[THE DATA]:

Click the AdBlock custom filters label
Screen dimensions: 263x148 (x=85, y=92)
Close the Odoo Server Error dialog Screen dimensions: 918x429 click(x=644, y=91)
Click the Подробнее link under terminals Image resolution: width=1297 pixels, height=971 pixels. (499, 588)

==

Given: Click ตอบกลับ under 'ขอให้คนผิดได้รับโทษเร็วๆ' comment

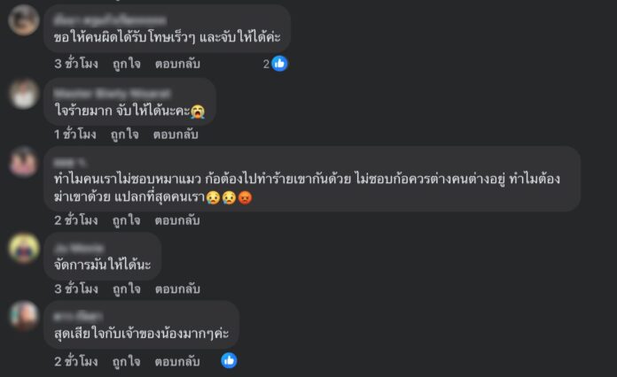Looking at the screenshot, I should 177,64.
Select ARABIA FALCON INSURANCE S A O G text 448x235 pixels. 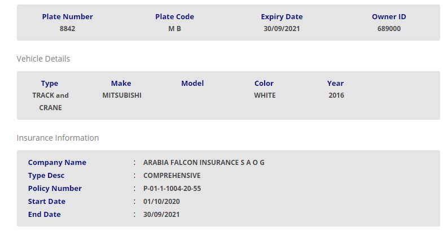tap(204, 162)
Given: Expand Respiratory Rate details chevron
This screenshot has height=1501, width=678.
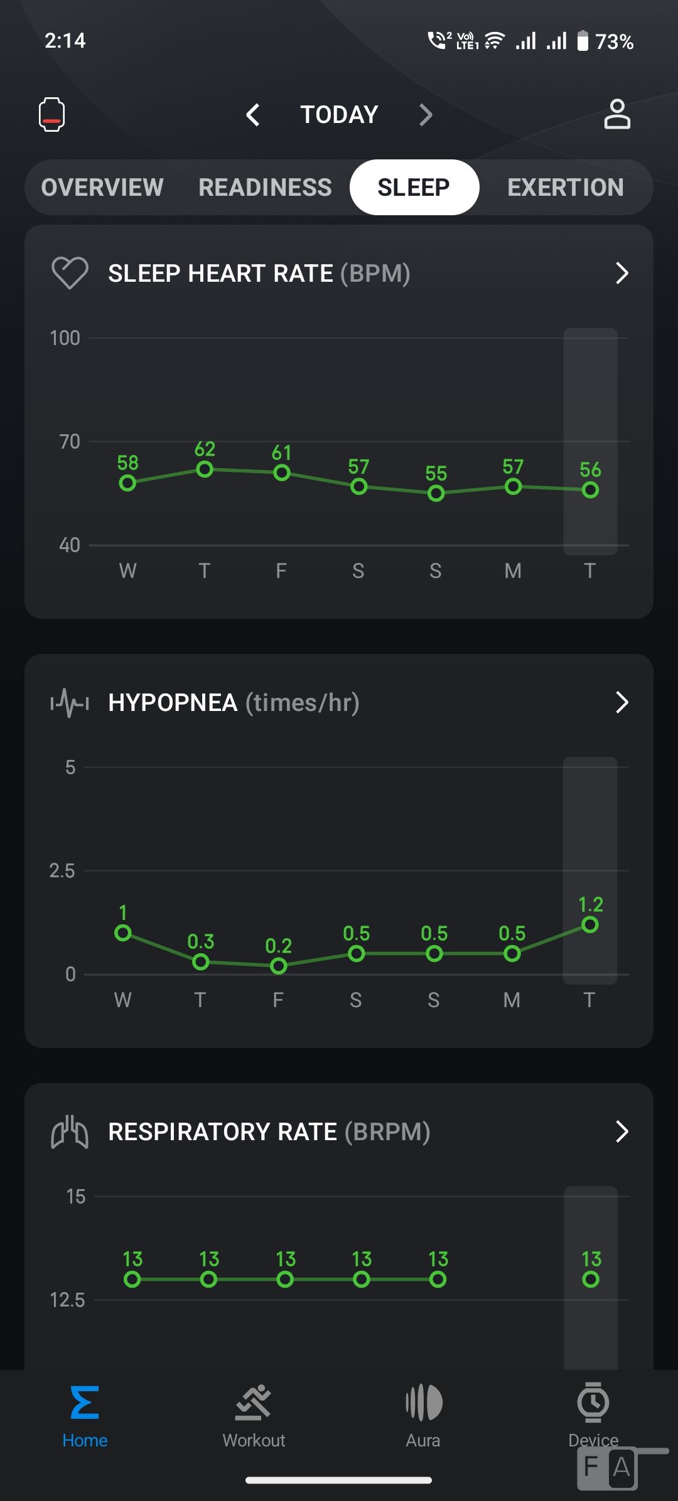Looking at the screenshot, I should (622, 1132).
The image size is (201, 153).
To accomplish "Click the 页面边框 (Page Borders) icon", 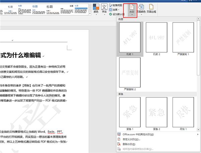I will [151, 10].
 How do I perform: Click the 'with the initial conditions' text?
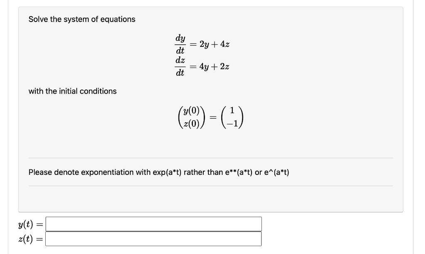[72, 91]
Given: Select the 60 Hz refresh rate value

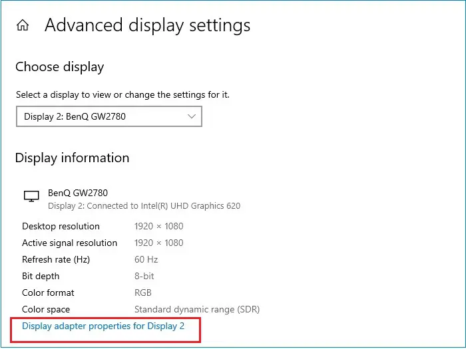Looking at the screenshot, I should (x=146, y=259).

[TASK OBJECTIVE]:
Starting at the line with "Click the AdBlock custom filters label" and ending at the line with "Click the Подробнее", print each line of the listing above exactly, with no other lines.

[EXERCISE RESULT]:
Click the AdBlock custom filters label
Screen dimensions: 263x148 (x=85, y=92)
Close the Odoo Server Error dialog Screen dimensions: 918x429 click(x=644, y=91)
Click the Подробнее link under terminals Image resolution: width=1297 pixels, height=971 pixels. (499, 588)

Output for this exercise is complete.